Hi,

I have always wondered about the architecture of social networking websites like twitter,facebook,google plus. Just out of curiosity i want to know, how do they manage all those long and short posts(including images,web links,etc) with comments on them. Do they store them in database or in xml files or some mix and match? How do they actually manage such a big amount of data?

Thanks

Read about some of the infrastructure that they use:
https://developers.facebook.com/opensource/

Apache Hive is data warehouse infrastructure built on top of Hadoop that provides tools to enable easy data summarization, adhoc querying and analysis of large datasets.

Hi JorgeM,
Thanks for the reply.
I'hv checked fb engineering talks but its not what i am luking for. My curiosity is more regarding how posts and comments on them are stored in database or in some xml file and what will be the consequences of doing that? or there is some better approach?

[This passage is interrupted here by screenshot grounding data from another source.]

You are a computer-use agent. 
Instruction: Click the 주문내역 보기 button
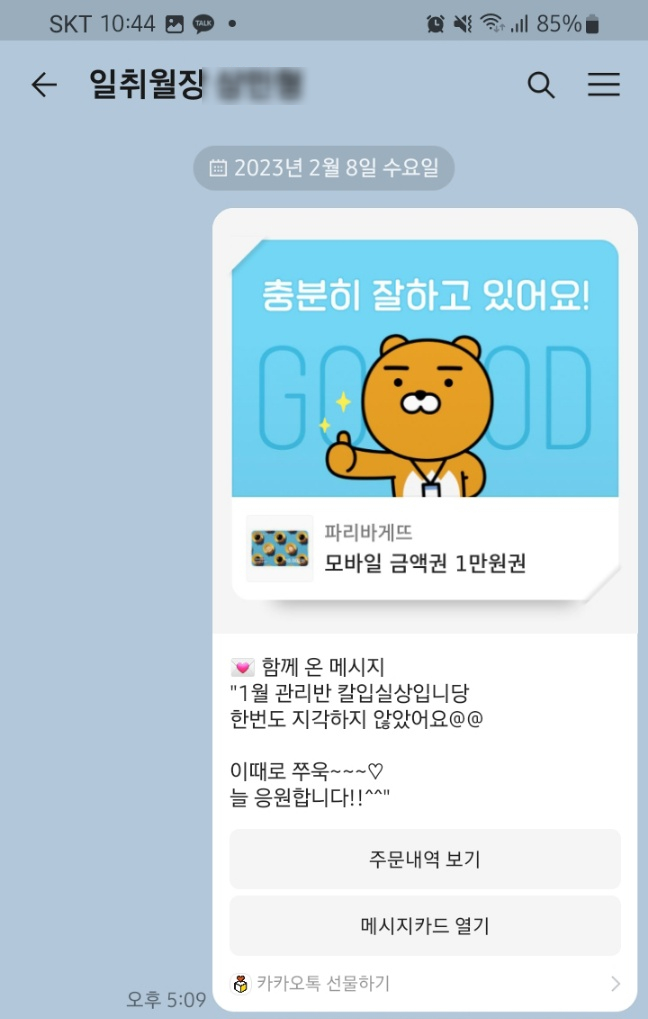pyautogui.click(x=425, y=859)
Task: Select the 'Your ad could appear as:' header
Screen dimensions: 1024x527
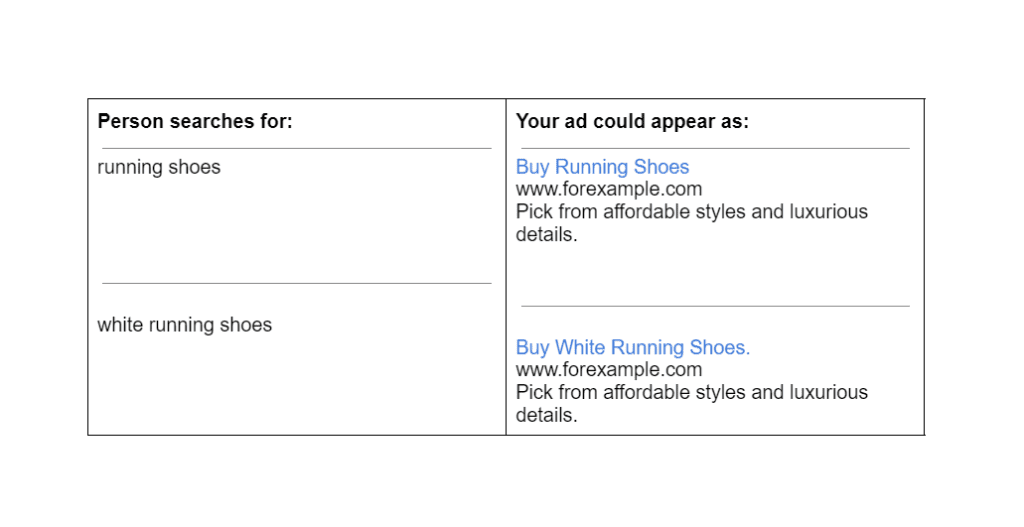Action: (632, 121)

I would tend to beleive that the data would not be stored on flat xml files. Aside from the fact of the volume that those sites process, on a smaller scale, you would just store the information in a typical relational database.

The problem is that with that amount of data, the traditional, relational database model isnt going to perform as well as those that handle what's known as BigData.

commented: informative +1

So will it be performance wise effective to store traditional fb post with say,100 comments on a relational db? and there are around 50 such posts.